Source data
━━━━

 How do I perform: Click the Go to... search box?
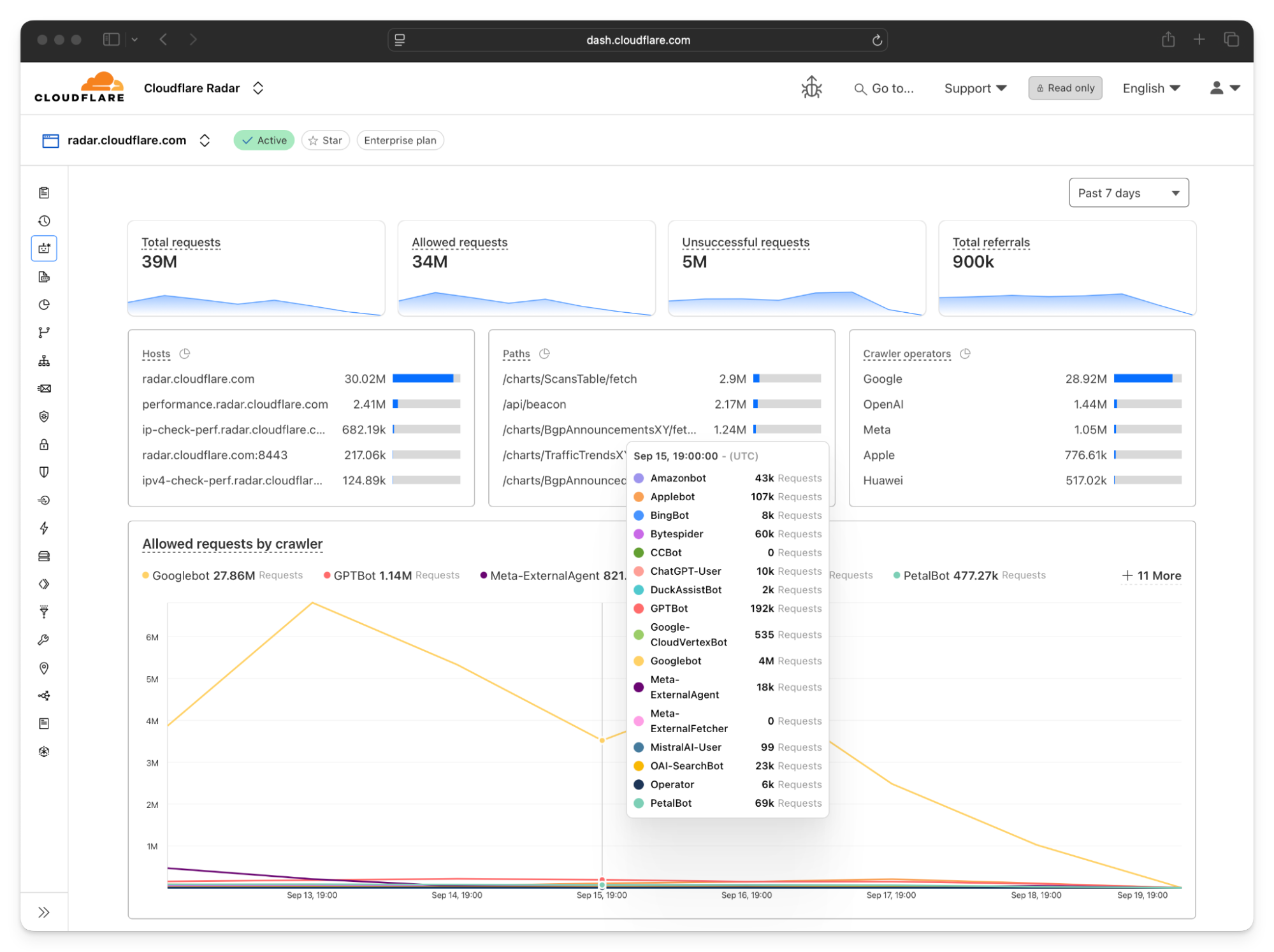pos(884,89)
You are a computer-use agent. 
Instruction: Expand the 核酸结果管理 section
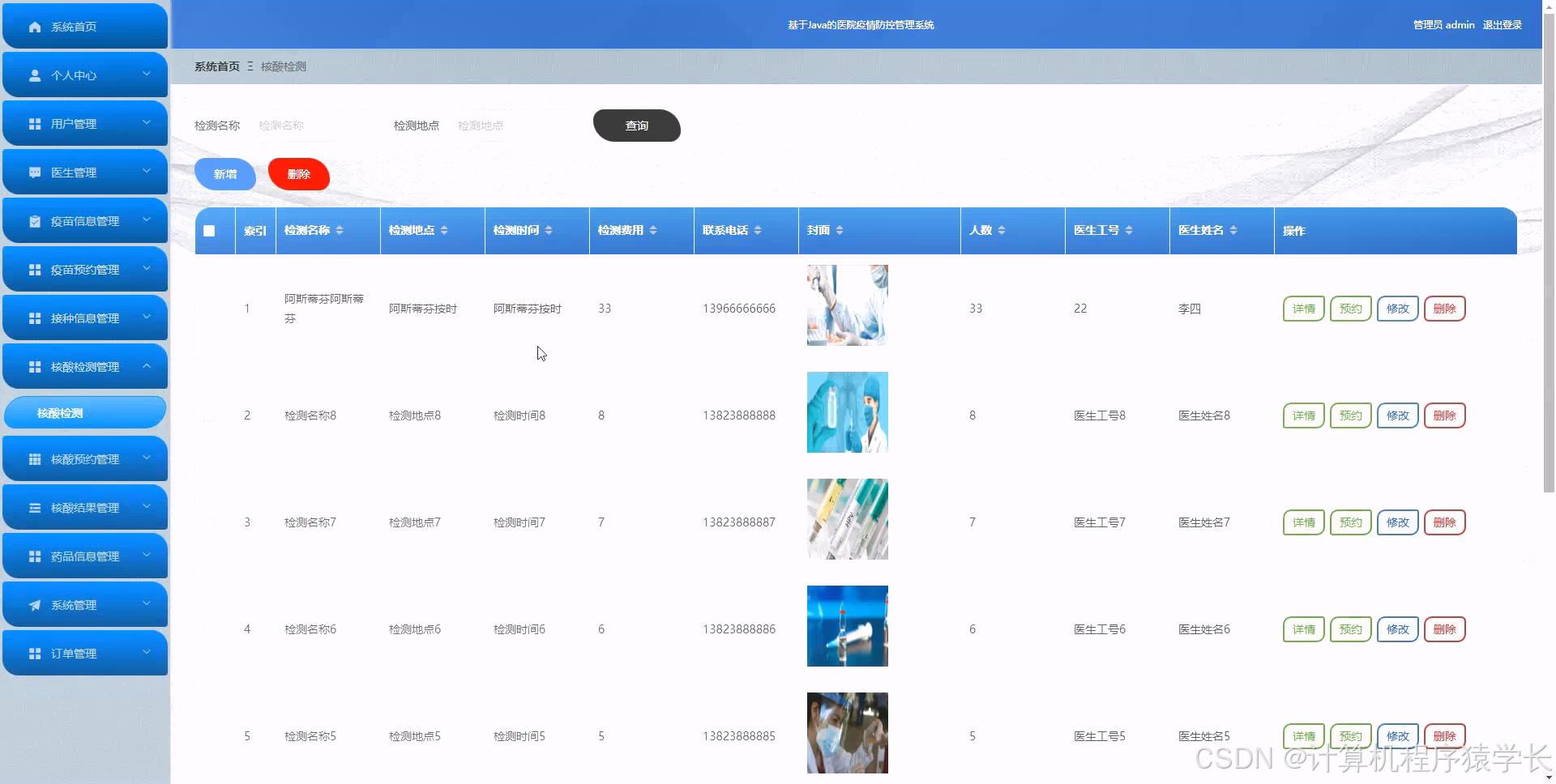147,507
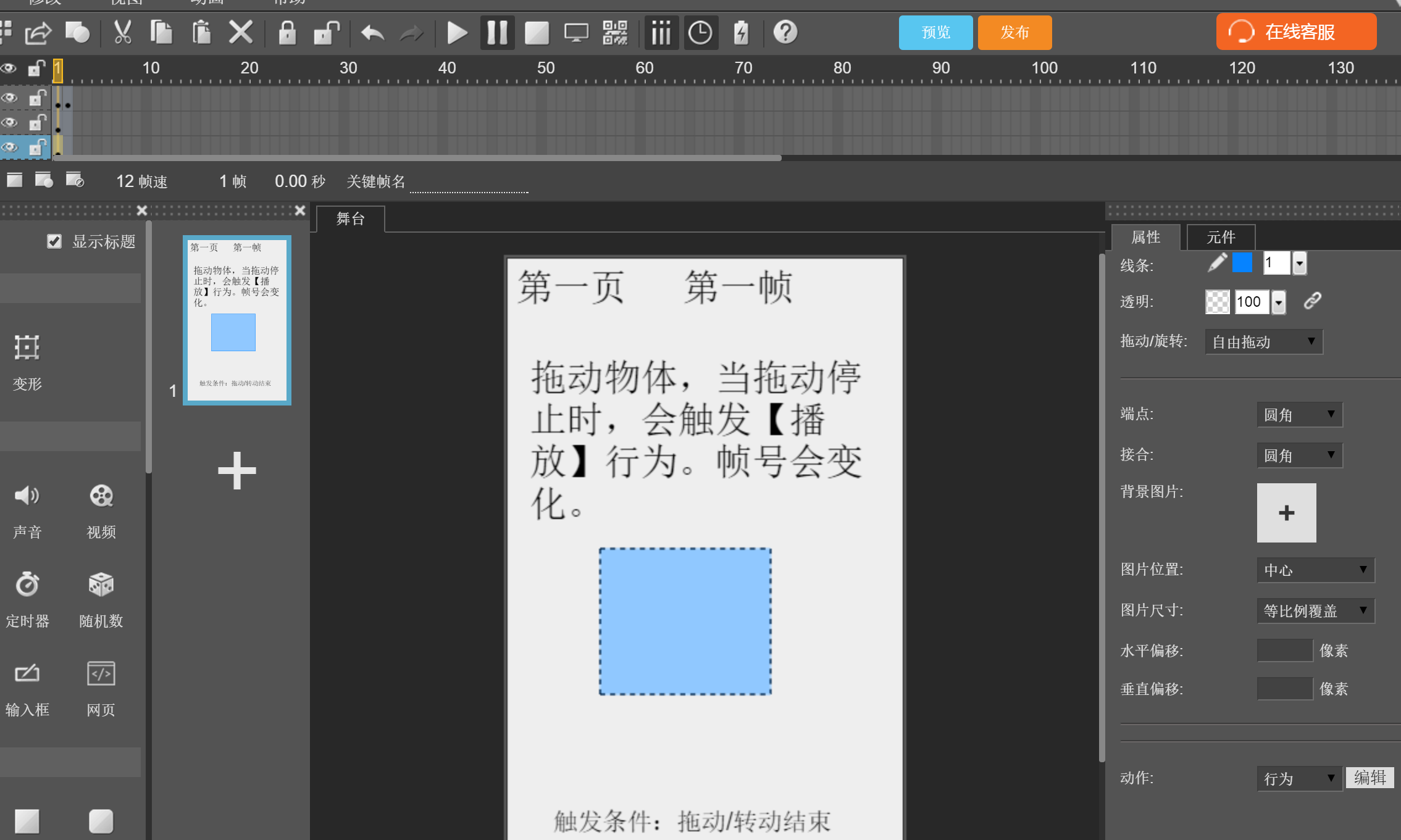
Task: Click the QR code icon
Action: click(615, 32)
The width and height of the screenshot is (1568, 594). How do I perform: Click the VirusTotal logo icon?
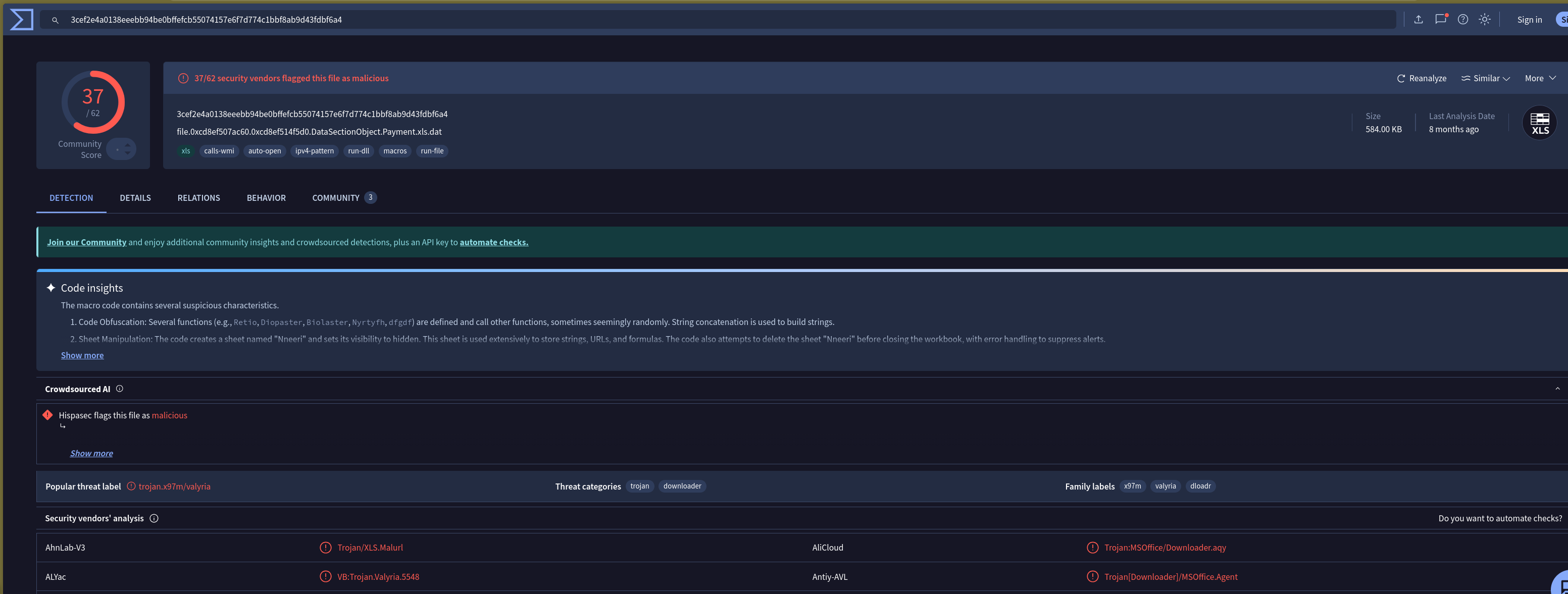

━━━━

▶ **Task objective**
Leave out all pictures and retype precisely the lines that run from the line containing "You are a computer-use agent." to the last line of the records.

▶ **Completed exercise**
You are a computer-use agent. 
Instruction: Expand the 核酸结果管理 section
147,507
Task: Click the QR code icon
Action: click(615, 32)
The width and height of the screenshot is (1568, 594). How do I perform: Click the VirusTotal logo icon?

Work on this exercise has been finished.